*** Begin section ***

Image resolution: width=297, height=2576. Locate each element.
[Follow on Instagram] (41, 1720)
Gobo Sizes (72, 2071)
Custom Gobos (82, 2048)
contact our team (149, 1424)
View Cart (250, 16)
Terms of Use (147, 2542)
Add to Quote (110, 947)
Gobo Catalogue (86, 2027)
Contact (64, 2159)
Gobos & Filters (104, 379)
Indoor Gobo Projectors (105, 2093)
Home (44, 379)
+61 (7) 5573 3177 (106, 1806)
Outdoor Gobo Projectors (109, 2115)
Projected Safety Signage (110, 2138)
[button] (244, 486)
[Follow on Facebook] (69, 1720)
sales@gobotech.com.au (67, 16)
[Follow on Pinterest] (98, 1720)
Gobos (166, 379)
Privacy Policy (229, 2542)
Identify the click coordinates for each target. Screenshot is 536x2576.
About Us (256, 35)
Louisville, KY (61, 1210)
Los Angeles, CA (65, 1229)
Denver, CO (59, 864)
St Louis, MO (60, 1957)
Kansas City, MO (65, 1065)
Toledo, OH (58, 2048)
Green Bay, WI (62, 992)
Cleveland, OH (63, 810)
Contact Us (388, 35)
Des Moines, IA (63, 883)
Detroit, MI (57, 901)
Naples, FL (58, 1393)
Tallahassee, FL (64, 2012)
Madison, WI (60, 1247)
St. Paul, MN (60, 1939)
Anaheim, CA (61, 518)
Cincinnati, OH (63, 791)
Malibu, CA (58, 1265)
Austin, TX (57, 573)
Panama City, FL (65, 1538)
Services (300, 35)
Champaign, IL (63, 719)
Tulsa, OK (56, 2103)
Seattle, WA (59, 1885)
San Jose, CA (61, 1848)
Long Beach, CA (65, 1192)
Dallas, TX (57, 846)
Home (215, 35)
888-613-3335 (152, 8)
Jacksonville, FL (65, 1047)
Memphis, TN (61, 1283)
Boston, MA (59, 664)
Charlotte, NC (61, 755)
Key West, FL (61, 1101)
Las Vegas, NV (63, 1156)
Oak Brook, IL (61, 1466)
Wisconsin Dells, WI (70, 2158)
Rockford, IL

*** End section ***

THE PROBLEM :: Search the records for the word "Follow" and copy out every line that holds it.

TASK ANSWER ::
[Follow on Instagram] (41, 1720)
[Follow on Facebook] (69, 1720)
[Follow on Pinterest] (98, 1720)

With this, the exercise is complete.